======== DATA TO EXAMINE
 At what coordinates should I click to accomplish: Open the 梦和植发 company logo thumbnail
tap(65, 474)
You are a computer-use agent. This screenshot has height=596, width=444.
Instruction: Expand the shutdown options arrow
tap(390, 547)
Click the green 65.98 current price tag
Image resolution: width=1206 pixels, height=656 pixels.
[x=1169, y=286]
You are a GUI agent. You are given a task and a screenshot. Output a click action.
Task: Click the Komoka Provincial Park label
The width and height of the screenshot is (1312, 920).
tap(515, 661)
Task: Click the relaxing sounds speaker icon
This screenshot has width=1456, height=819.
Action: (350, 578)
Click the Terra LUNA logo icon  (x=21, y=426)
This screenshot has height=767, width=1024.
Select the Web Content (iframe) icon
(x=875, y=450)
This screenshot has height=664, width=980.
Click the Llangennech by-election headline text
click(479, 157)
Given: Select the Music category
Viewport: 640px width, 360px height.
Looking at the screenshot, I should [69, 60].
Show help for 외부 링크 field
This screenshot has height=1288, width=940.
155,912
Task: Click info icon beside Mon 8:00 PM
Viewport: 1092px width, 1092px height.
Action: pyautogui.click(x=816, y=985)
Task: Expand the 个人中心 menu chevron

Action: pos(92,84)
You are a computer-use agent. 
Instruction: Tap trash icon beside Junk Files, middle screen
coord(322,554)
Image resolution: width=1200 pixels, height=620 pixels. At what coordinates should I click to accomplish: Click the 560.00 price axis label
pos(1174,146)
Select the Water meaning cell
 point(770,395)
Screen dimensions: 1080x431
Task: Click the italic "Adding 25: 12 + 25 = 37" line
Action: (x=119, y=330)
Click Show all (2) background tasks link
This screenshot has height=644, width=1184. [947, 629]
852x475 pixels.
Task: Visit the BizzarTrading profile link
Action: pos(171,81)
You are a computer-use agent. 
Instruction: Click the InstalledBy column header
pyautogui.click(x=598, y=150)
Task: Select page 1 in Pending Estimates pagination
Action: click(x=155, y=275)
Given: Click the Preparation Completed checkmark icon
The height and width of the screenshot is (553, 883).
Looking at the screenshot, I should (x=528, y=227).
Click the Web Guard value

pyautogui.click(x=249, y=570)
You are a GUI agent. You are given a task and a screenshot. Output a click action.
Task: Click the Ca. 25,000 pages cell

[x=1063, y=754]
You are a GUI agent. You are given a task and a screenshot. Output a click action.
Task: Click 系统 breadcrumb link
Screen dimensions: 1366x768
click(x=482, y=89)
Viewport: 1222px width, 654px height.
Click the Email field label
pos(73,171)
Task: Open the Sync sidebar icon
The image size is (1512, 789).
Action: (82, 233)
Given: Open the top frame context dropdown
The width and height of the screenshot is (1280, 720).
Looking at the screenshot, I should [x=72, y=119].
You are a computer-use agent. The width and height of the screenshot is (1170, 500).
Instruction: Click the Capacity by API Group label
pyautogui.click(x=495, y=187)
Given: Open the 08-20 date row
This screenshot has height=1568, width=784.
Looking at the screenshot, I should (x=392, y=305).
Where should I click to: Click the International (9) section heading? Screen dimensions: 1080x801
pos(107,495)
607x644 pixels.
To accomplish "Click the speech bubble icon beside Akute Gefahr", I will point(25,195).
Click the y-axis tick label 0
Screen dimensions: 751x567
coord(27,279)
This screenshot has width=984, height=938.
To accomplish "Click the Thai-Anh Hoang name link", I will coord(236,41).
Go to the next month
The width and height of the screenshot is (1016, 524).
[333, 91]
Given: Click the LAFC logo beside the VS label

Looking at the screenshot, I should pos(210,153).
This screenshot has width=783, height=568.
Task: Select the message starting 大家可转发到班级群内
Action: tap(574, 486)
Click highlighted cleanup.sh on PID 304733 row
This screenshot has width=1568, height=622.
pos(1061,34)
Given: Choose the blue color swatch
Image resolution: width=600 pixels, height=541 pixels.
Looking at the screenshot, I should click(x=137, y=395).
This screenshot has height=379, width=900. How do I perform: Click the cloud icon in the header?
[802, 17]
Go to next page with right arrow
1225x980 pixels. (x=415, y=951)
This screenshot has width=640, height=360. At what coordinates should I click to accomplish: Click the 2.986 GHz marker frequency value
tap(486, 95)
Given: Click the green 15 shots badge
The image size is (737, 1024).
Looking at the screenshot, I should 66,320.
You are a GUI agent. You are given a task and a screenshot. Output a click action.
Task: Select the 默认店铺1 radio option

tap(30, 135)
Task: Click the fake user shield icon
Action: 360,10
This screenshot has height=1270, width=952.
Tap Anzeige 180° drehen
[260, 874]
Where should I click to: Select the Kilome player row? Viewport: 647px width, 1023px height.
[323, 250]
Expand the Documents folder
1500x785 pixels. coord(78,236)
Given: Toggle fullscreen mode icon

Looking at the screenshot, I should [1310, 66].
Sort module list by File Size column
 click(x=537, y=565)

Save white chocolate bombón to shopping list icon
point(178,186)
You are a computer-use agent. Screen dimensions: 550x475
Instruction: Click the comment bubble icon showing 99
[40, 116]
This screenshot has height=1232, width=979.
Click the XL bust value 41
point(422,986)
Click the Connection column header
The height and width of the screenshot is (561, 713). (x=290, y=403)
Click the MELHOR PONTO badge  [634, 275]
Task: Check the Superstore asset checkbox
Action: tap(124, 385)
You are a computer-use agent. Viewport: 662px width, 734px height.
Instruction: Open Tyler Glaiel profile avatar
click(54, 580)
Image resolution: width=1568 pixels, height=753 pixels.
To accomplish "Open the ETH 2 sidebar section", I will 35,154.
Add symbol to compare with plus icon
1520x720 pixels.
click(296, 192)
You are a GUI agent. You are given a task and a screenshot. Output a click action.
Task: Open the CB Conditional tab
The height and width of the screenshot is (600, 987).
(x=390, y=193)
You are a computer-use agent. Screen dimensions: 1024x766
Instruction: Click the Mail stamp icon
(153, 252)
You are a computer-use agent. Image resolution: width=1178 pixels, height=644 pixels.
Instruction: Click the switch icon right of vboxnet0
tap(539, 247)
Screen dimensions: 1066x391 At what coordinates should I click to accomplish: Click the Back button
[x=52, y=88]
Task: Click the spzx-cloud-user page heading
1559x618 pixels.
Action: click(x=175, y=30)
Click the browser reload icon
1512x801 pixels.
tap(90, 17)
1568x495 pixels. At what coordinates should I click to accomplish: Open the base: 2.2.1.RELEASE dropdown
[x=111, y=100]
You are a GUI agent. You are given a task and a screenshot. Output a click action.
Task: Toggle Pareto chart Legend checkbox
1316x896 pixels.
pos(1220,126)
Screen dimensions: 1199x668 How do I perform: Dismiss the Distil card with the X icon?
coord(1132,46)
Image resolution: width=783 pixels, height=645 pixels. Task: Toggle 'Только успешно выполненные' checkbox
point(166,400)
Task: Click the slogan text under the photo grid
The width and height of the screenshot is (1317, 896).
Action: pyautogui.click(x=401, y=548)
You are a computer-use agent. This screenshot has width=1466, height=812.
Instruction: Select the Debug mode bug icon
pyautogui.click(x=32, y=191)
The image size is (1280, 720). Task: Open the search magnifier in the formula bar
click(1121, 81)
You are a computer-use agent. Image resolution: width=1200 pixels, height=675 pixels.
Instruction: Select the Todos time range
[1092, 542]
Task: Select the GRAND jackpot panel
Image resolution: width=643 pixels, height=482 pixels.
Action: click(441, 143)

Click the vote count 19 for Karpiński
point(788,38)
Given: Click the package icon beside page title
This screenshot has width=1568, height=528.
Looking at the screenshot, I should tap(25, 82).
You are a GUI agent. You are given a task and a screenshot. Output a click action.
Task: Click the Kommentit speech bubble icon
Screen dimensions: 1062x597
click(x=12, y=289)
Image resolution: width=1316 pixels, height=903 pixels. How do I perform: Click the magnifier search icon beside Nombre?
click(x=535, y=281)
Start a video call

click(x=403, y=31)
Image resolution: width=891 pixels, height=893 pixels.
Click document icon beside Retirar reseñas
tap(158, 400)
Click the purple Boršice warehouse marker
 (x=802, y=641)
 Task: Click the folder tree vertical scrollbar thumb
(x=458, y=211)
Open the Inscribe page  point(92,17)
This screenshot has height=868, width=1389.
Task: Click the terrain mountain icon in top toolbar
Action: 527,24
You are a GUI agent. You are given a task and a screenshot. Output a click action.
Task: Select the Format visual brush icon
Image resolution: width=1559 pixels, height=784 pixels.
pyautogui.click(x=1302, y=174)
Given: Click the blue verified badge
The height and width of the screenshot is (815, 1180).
================
Copy each line of the records that contains the word "blue".

Given: Choose the blue color swatch
Given: Click the blue verified badge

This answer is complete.